Please indicate which category or categories this package falls under:
- [ ] Data retrieval
- [ ] Data extraction
- [x] Data munging
- [ ] Data deposition
- [ ] Reproducibility
- [ ] Geospatial
- [ ] Education
- [ ] Data visualization*

Please fill out a pre-submission inquiry before submitting a data visualization package. For more info, see notes on categories of our guidebook.

For all submissions, explain how the and why the package falls under the categories you indicated above. In your explanation, please address the following points (briefly, 1-2 sentences for each):
Data munging: This package provides utilities to spot and redact PII from Pandas data frames.
Who is the target audience and what are scientific applications of this package?

Data scientists working with files that contain PII that will be used for analysis.
Are there other Python packages that accomplish the same thing? If so, how does yours differ?

Yes, the closet Python package in functionality to sanityze is scrubadub which is a package for finding and removing PII from text. However, the package is not designed to work with Pandas data frames, or other data structures.

Technical checks

For details about the pyOpenSci packaging requirements, see our packaging guide. Confirm each of the following by checking the box. This package:

[x] does not violate the Terms of Service of any service it interacts with.
[x] has an OSI approved license.
[x] contains a README with instructions for installing the development version.
[x] includes documentation with examples for all functions.
[x] contains a vignette with examples of its essential functions and uses.
[x] has a test suite.
[x] has continuous integration, such as Travis CI, AppVeyor, CircleCI, and/or others.

Publication options

[ ] Do you wish to automatically submit to the Journal of Open Source Software? If so:

JOSS Checks

- [ ] The package has an **obvious research application** according to JOSS's definition in their [submission requirements][JossSubmissionRequirements]. Be aware that completing the pyOpenSci review process **does not** guarantee acceptance to JOSS. Be sure to read their submission requirements (linked above) if you are interested in submitting to JOSS. - [ ] The package is not a "minor utility" as defined by JOSS's [submission requirements][JossSubmissionRequirements]: "Minor ‘utility’ packages, including ‘thin’ API clients, are not acceptable." pyOpenSci welcomes these packages under "Data Retrieval", but JOSS has slightly different criteria. - [ ] The package contains a `paper.md` matching [JOSS's requirements][JossPaperRequirements] with a high-level description in the package root or in `inst/`. - [ ] The package is deposited in a long-term repository with the DOI: *Note: Do not submit your package separately to JOSS*

Are you OK with Reviewers Submitting Issues and/or pull requests to your Repo Directly?
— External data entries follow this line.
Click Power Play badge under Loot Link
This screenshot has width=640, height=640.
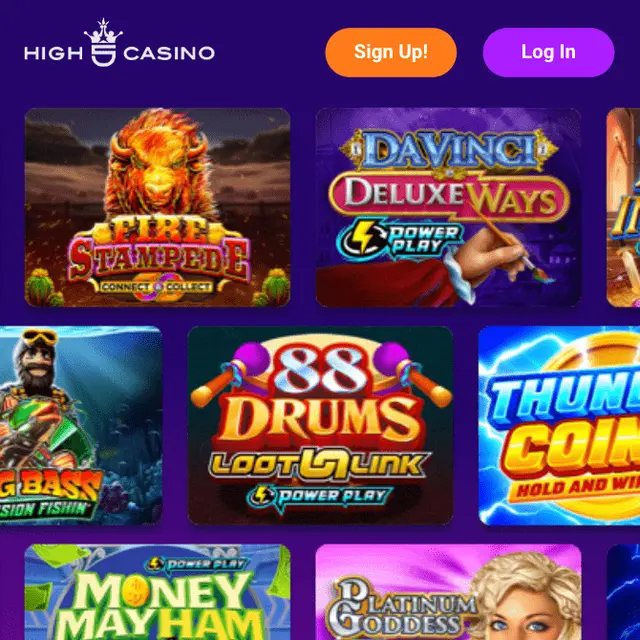coord(320,497)
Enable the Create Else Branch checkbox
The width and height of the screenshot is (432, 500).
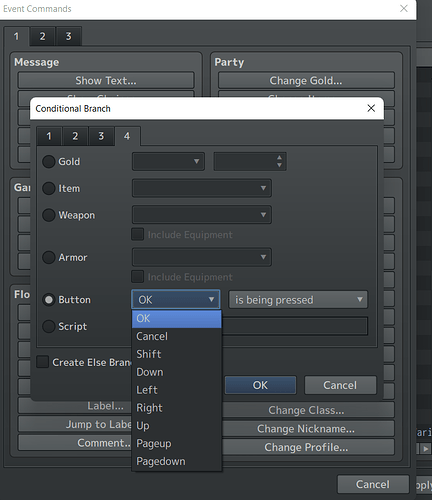(x=43, y=362)
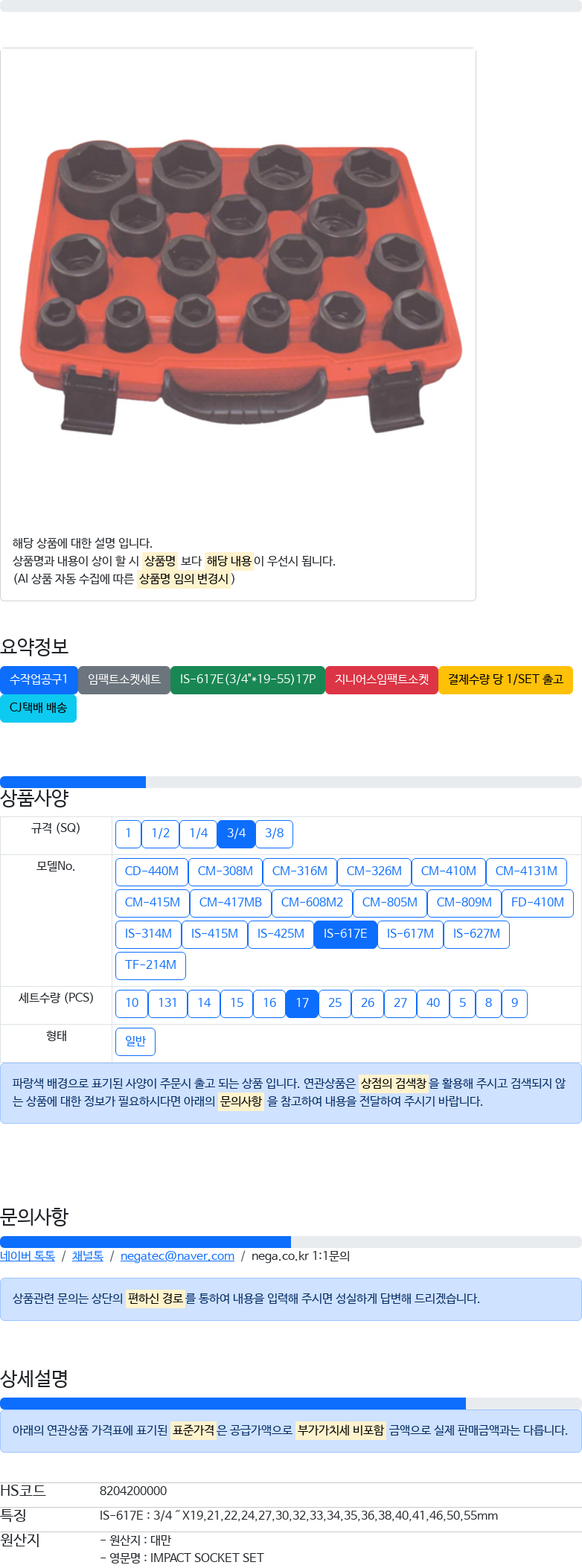582x1568 pixels.
Task: Click the 임팩트소켓세트 tag
Action: (x=124, y=680)
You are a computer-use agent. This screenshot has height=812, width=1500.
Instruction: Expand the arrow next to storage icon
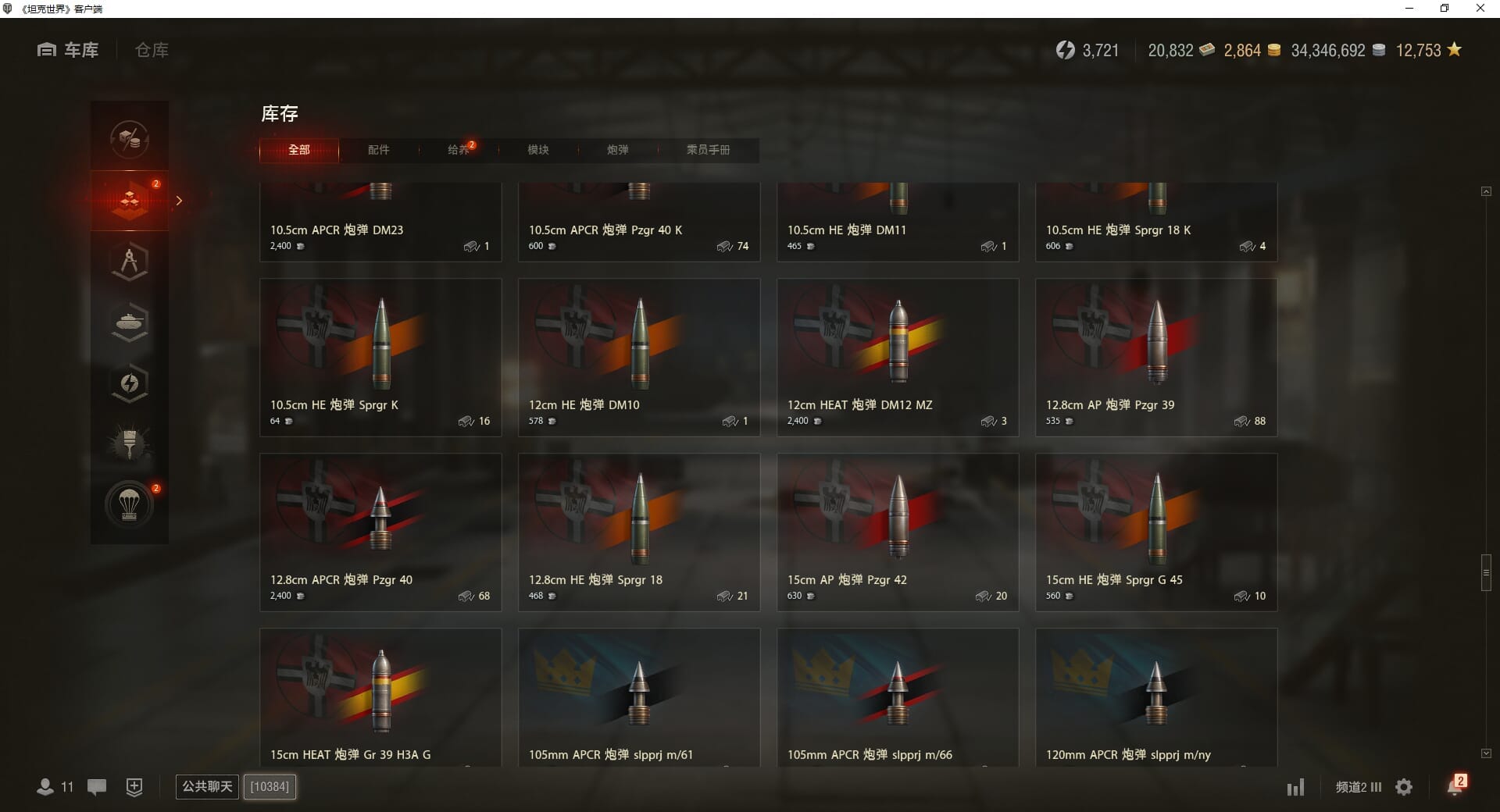click(x=179, y=201)
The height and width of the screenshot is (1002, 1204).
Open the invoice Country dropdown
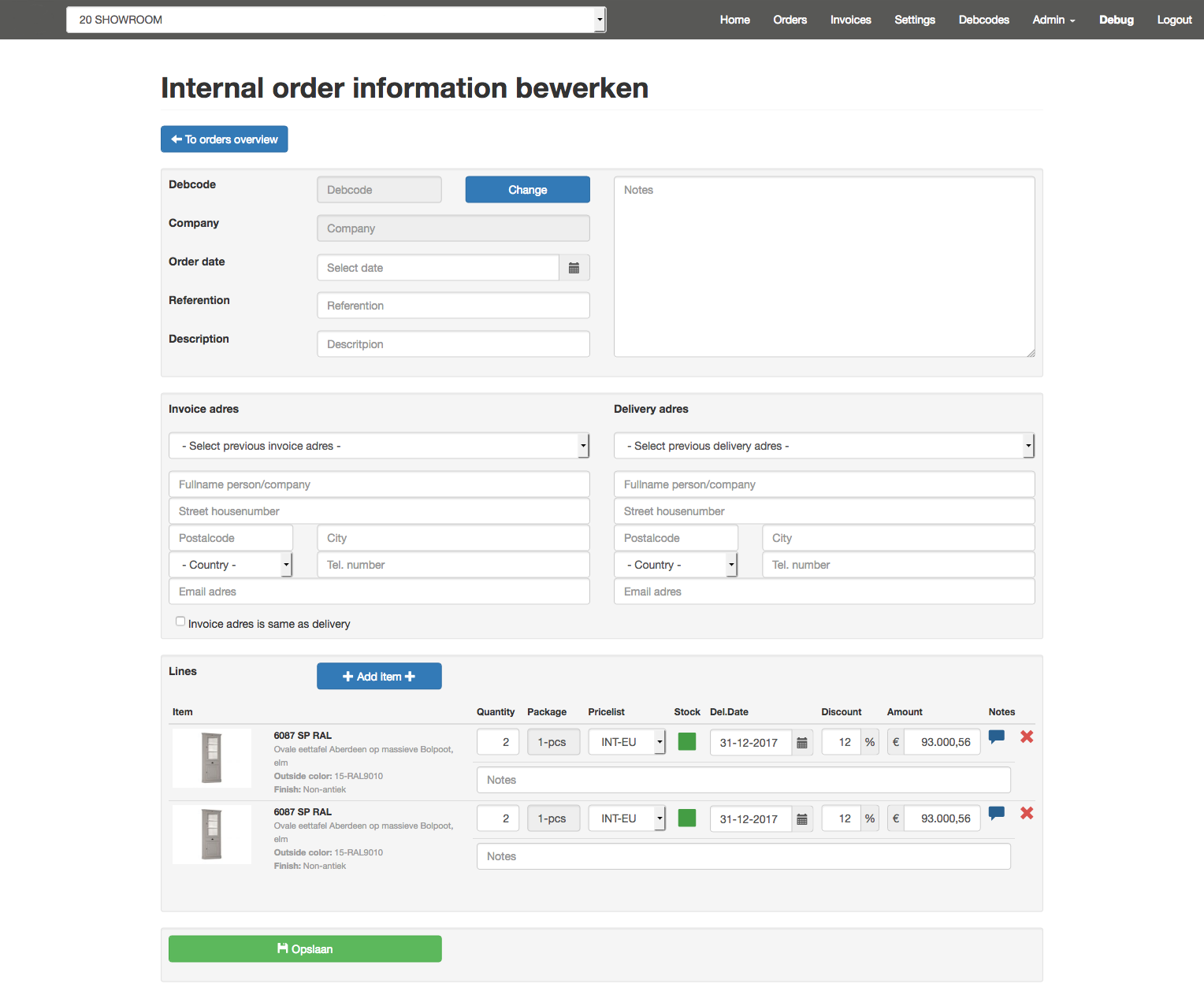[x=230, y=565]
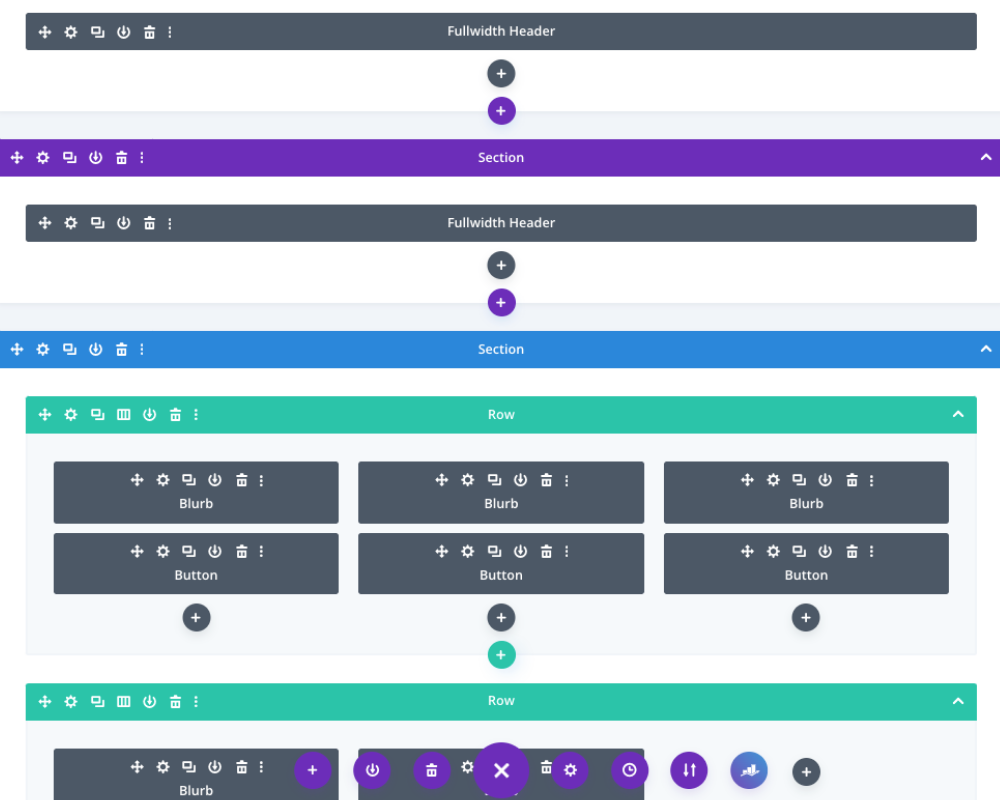Click the move handle on the top Fullwidth Header

click(45, 32)
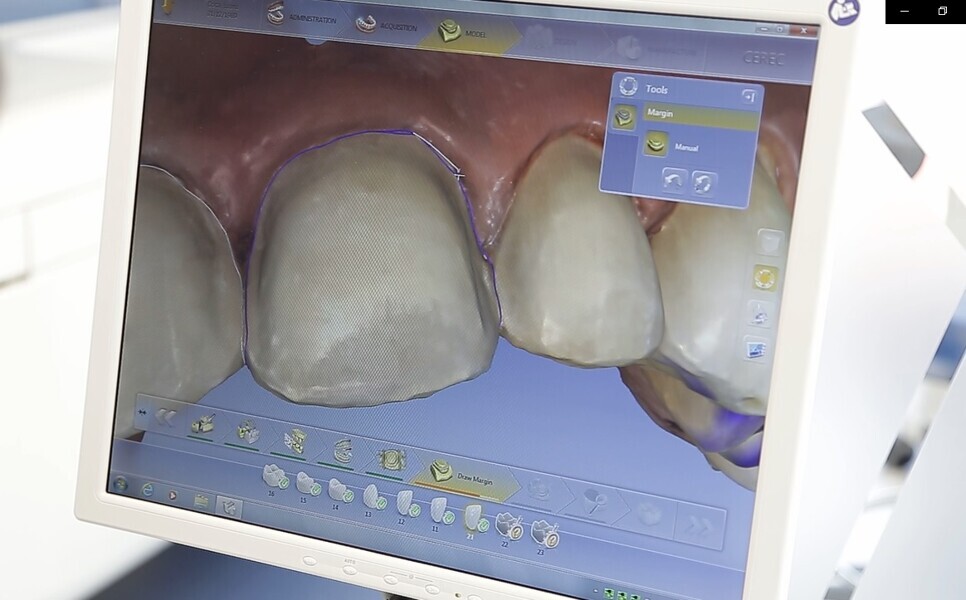
Task: Select the Manual margin tool icon
Action: pyautogui.click(x=655, y=145)
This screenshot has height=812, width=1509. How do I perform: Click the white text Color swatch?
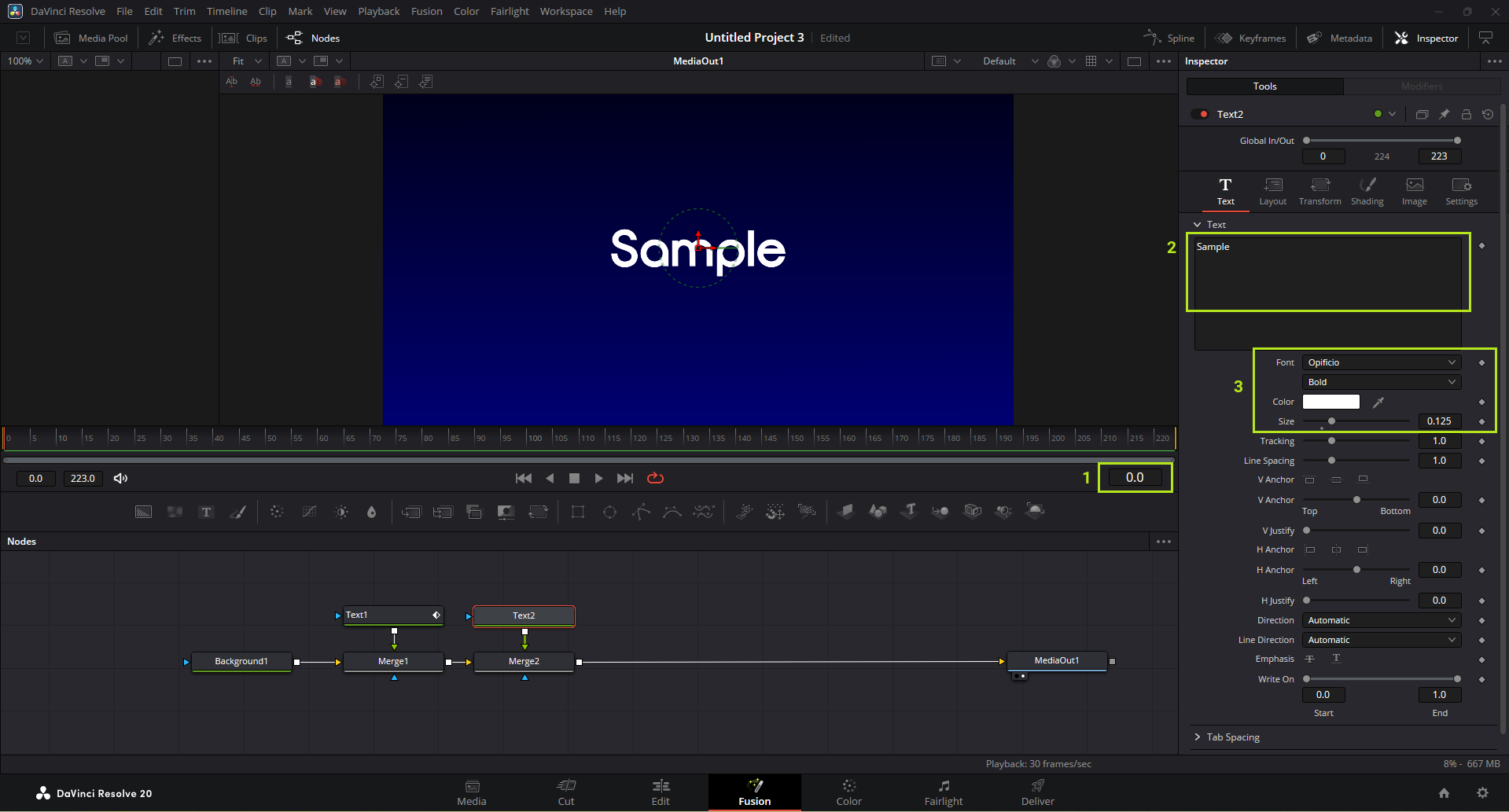pyautogui.click(x=1330, y=402)
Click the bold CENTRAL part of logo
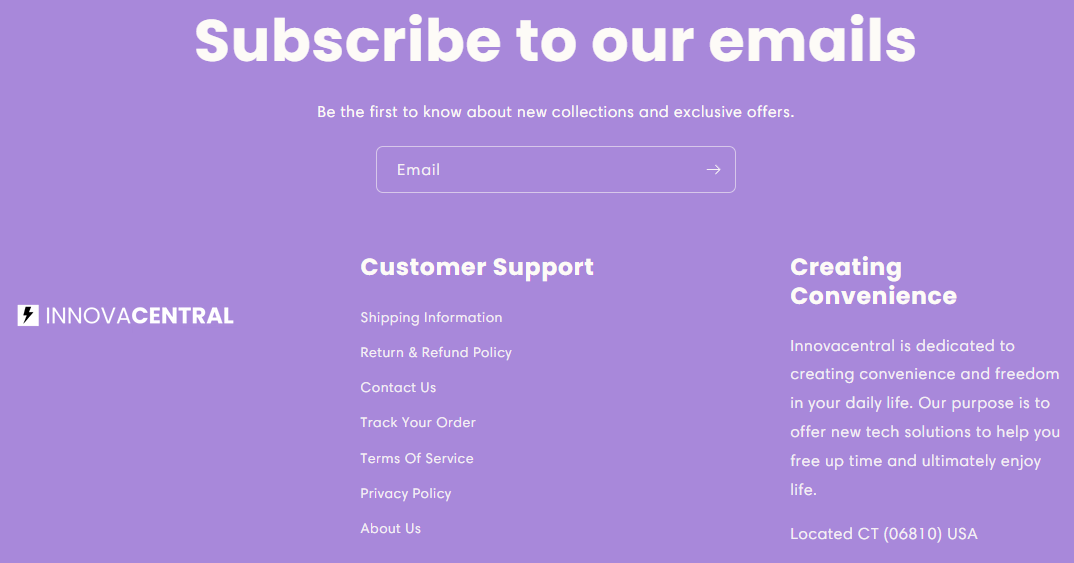Image resolution: width=1074 pixels, height=563 pixels. tap(182, 316)
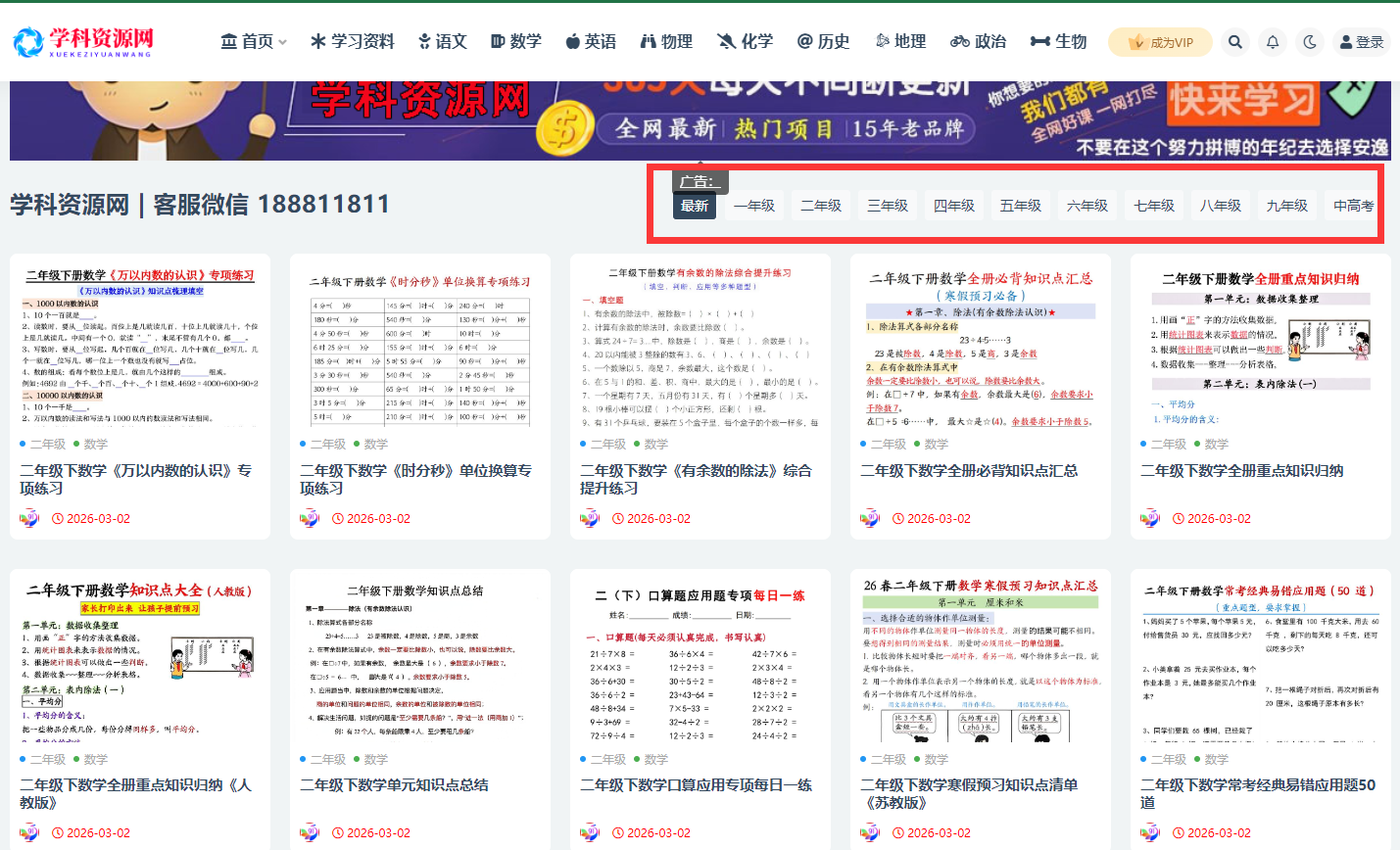Screen dimensions: 1400x850
Task: Switch on the 二年级 grade filter
Action: 821,205
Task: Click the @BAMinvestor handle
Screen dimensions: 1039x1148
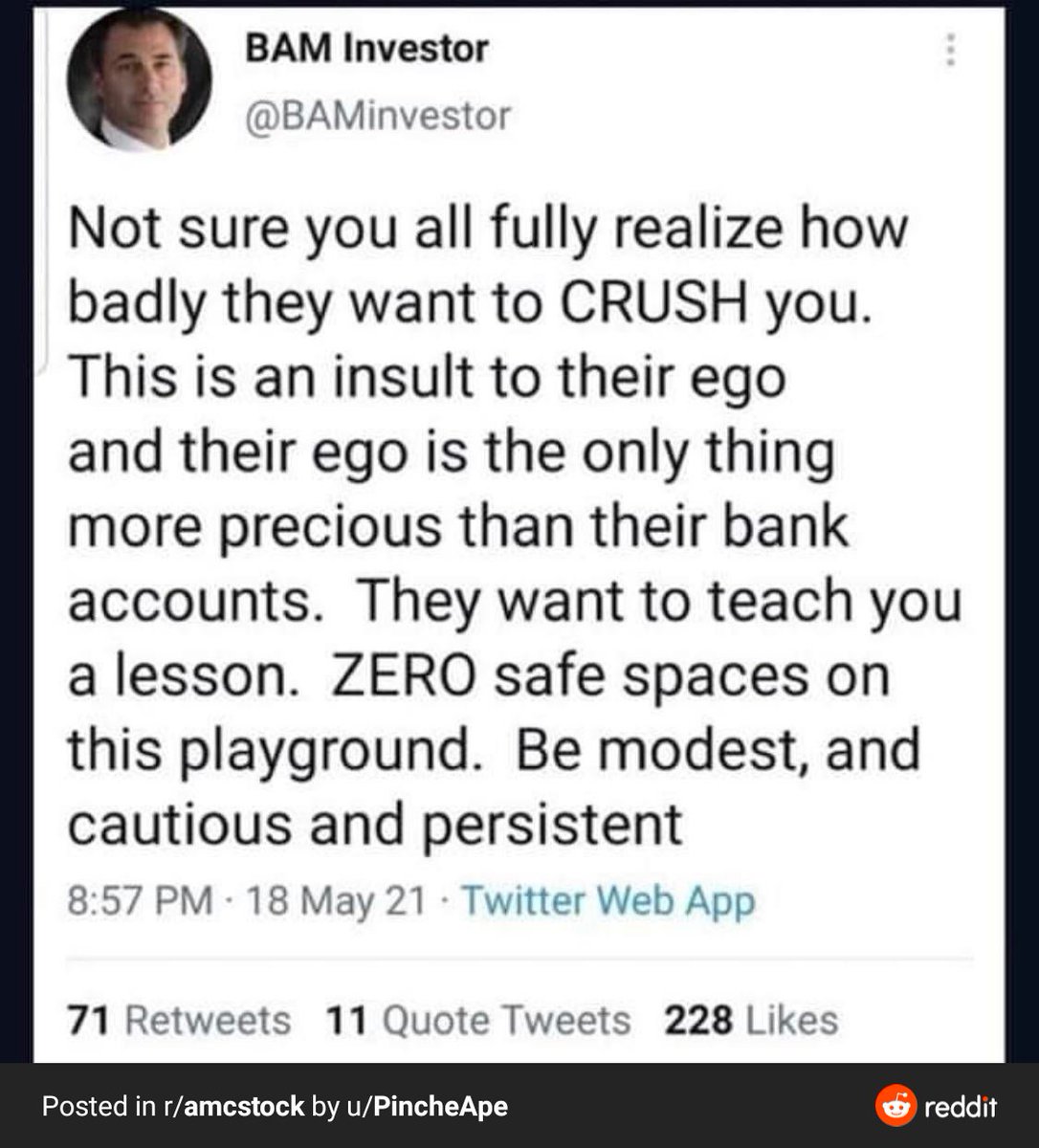Action: click(x=378, y=116)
This option will allow reviewers to open smaller issues that can then be linked to PR's rather than submitting a more dense text based review. It will also allow you to demonstrate addressing the issue via PR links.

[x] Yes I am OK with reviewers submitting requested changes as issues to my repo. Reviewers will then link to the issues in their submitted review.

Code of conduct

[x] I agree to abide by pyOpenSci's Code of Conduct during the review process and in maintaining my package should it be accepted.

Editor and Review Templates

The editor template can be found here.

The review template can be found here.

Package Review

Please check off boxes as applicable, and elaborate in comments below. Your review is not limited to these topics, as described in the reviewer guide

[x] As the reviewer I confirm that there are no conflicts of interest for me to review this work (If you are unsure whether you are in conflict, please speak to your editor before starting your review).

Documentation

The package includes all the following forms of documentation:

[x] A statement of need clearly stating problems the software is designed to solve and its target audience in README.
[x] Installation instructions: for the development version of the package and any non-standard dependencies in README.

[ ] Vignette(s) demonstrating major functionality that runs successfully locally.

The simple quick start example does not work for me. e.g.

>> from sanityze import Cleanser, EmailSpotter
Traceback (most recent call last):
File "<stdin>", line 1, in <module>
ImportError: cannot import name 'Cleanser' from 'sanityze' (/opt/miniconda3/envs/fxtracker/lib/python3.9/site-packages/sanityze/__init__.py)

[x] Function Documentation: for all user-facing functions.
[x] Examples for all user-facing functions.
[x] Community guidelines including contribution guidelines in the README or CONTRIBUTING.
[x] Metadata including author(s), author e-mail(s), a url, and any other relevant metadata e.g., in a pyproject.toml file or elsewhere.

Readme file requirements The package meets the readme requirements below:

[x] Package has a README.md file in the root directory.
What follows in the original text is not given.